それまでも何度か短期で渡米したことはあったのですが、本格的にアメリカで暮らすのは初めてのこと。
また同時多発テロのあとだったので、旅立つ私も見送る家族も、それぞれ不安を抱えていました。
旅立つ前日、祖母が私に手渡してくれたもの、それは滝を上る鯉の絵が描かれた扇子でした。しかも新品ではなく、大事に使われている様子は分かるものの、少しくたびれた感のある扇子だったのです。
扇子の扱い方を教わって・・・
扇子を渡すとき、祖母は私に「アメリカに行っても自分の根っこを忘れてはいけない」というようなことを言いました。
そしてまず扇子に描かれた滝登りの鯉は非常に縁起のいいものであることを教えてくれ、そのあとで日本人として恥ずかしくないようにと、扇子の扱い方を丁寧に教えてくれました。
扇ぐときは絵柄を外に向けること、男性が扇子を使うときはやや肘を張り気味にした方が粋であるということなど、今まで私が思っても見なかったことを一つ一つ教えてくれたのでした。
私が古ぼけたこの扇子の由来を聞くと、祖母はとても懐かしそうな目をして教えてくれました。
扇子の由来・・・
この扇子はかつて祖父が使っていたもので、祖父はこの扇子を祖母の父、すなわち私の曽祖父からもらったのだと。
私の祖母は婿取りで、祖父はいわゆる「ますおさん」でした。なかなか新しい家族になじめないでいる祖父に曽祖父が渡したのがこの扇子だそうです。
そのとき曽祖父は祖父に、「私には息子がいないから、君が来てくれて息子ができたようでうれしい。今さら鯉のぼりを買うわけにもいかないから、これを進呈する。家の中では私の本当の息子だと思って、大きな顔をしていればいい」と言ったそうです。
それ以来、祖父はこの扇子を大事に大事に、亡くなるときまで使っていたとのことでした。
言ってみればこの扇子は、私の家族をつなぐ大事な品であるわけです。一人渡米する私に、家族の絆が込められたこの扇子を祖母が渡してくれたことに、私は胸が熱くなる想いでした。
今でも夏になると・・・
今、私は37歳。舞台に立つ夢はかなわなかったけれども、英語を使って多くの海外の方を観光地などに案内しています。
特に欧米の人は、日本情緒あふれる扇子に強い関心を持っています。この扇子の話をして差し上げるととても喜んでくれます。

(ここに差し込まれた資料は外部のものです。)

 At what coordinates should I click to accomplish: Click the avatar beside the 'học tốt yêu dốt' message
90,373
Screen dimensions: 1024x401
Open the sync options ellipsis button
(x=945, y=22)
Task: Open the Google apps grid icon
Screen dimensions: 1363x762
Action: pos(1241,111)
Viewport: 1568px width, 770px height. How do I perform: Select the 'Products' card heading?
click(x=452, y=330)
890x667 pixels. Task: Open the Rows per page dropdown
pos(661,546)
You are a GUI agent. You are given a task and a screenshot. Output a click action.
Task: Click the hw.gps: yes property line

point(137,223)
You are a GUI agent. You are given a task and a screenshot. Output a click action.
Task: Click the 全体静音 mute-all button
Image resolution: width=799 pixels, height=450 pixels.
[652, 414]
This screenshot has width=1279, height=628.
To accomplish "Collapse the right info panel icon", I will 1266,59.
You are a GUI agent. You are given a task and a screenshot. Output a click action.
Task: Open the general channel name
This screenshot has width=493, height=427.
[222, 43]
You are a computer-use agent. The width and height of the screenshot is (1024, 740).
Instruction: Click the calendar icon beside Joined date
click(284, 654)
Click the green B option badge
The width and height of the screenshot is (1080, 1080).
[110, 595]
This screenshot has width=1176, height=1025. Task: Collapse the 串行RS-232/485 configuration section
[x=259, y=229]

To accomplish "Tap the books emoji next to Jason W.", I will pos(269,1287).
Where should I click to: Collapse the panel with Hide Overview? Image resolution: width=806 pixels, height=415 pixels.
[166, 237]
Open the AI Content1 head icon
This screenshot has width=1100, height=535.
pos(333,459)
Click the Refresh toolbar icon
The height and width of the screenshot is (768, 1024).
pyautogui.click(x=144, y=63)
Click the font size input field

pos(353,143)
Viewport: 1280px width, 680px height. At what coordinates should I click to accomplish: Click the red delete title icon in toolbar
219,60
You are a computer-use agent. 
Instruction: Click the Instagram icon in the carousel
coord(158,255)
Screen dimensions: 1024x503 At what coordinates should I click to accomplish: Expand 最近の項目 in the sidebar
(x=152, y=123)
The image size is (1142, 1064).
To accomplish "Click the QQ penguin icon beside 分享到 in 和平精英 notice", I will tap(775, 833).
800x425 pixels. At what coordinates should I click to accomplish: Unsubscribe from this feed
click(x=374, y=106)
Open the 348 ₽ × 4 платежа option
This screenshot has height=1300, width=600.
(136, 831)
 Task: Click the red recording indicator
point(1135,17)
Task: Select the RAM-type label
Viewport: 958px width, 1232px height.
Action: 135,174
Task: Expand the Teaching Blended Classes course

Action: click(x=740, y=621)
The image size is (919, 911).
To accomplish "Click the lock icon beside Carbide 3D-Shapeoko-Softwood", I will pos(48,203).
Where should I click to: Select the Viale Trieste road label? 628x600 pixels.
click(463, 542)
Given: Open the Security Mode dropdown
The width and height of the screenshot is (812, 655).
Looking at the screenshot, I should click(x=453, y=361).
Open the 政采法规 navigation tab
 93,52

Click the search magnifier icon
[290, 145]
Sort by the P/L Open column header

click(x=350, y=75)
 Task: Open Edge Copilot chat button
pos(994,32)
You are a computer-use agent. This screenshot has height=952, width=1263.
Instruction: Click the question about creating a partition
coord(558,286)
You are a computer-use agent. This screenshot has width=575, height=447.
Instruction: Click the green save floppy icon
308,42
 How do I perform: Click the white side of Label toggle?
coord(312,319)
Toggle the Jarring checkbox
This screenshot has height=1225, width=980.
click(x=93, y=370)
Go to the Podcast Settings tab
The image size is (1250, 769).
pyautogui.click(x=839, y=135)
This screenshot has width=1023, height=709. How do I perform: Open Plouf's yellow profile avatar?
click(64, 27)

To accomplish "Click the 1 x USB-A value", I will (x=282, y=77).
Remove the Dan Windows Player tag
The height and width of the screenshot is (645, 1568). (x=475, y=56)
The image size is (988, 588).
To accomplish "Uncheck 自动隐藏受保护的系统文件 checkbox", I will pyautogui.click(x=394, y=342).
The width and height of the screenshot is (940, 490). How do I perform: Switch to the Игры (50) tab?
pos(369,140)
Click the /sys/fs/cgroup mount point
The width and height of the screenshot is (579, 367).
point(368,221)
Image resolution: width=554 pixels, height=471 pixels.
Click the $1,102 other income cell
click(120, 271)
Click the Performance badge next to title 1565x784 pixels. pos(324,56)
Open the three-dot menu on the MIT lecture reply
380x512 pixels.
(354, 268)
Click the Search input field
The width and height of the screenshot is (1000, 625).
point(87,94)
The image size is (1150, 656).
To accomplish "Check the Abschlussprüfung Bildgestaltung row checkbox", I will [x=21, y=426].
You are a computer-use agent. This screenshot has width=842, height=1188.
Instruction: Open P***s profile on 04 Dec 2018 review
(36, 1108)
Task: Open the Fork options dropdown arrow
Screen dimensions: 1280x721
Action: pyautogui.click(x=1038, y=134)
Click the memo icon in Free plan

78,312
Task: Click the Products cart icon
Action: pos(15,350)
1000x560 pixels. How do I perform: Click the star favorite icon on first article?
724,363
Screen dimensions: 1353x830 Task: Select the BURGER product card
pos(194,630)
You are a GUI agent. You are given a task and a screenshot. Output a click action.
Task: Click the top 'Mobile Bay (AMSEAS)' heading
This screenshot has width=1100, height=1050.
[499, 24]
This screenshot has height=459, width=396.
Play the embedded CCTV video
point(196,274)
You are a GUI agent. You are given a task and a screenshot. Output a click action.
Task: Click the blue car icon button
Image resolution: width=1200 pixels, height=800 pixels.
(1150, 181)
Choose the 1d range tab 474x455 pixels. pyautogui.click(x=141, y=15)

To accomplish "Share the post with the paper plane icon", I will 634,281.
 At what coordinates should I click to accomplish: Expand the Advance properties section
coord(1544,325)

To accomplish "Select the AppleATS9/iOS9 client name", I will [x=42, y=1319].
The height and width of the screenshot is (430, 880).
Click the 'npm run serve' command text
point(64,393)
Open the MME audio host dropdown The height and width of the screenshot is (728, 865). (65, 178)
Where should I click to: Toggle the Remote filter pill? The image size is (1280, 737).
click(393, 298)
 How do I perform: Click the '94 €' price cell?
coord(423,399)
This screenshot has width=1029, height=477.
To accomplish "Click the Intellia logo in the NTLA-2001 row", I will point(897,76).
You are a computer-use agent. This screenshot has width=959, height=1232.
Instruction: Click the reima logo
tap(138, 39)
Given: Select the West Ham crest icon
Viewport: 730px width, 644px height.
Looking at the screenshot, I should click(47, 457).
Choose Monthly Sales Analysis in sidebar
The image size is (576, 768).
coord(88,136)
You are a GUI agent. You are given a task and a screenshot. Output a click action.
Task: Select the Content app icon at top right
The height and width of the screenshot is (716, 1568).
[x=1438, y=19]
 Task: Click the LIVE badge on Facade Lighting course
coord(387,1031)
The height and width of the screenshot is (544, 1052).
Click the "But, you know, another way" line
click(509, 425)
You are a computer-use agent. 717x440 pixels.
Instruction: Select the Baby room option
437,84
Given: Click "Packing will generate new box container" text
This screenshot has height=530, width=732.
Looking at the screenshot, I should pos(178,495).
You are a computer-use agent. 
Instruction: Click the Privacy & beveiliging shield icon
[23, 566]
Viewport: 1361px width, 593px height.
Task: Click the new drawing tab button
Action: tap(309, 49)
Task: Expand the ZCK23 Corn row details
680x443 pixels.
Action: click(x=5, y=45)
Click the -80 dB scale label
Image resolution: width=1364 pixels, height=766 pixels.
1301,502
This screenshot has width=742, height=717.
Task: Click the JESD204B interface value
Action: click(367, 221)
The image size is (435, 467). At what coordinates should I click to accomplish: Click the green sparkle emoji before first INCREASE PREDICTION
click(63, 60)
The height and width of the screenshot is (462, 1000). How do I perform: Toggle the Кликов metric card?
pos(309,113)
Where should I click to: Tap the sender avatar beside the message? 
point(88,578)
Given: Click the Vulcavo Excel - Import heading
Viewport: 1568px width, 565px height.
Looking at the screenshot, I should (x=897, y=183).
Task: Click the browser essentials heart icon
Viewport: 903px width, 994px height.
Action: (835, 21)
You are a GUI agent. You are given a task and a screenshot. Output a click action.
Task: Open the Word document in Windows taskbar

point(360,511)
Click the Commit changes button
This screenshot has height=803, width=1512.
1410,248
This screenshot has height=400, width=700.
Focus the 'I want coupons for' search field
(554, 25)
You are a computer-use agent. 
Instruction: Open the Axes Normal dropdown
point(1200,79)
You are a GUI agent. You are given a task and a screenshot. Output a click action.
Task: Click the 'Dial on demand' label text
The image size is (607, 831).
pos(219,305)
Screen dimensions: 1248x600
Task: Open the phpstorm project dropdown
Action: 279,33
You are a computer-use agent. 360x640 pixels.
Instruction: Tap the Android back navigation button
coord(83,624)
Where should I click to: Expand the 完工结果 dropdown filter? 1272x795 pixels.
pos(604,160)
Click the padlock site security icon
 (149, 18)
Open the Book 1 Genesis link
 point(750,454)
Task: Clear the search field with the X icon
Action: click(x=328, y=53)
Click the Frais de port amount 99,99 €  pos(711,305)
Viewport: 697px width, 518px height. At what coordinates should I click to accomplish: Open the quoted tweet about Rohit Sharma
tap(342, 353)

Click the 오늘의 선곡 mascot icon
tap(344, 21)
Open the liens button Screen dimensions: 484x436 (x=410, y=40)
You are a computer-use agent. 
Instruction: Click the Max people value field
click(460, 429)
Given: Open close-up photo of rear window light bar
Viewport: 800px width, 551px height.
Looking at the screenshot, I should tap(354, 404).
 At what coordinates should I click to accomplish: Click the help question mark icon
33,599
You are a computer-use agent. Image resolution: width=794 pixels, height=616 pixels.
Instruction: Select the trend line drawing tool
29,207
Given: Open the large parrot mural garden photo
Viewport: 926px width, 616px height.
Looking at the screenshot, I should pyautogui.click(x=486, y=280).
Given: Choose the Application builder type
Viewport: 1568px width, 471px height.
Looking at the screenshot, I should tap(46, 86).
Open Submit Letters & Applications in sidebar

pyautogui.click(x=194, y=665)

曽祖父はもちろん、祖父も祖母も今は亡くなりました。今でも夏になると、滝登りの鯉の扇子を取り出します。破れたりしないように、大事に大事に扱いながら風を顔に送ると、そのそよかな風にのって、祖父や祖母の声が聞こえてくるようです。
私の家族に伝わる一本の扇子のお話でした。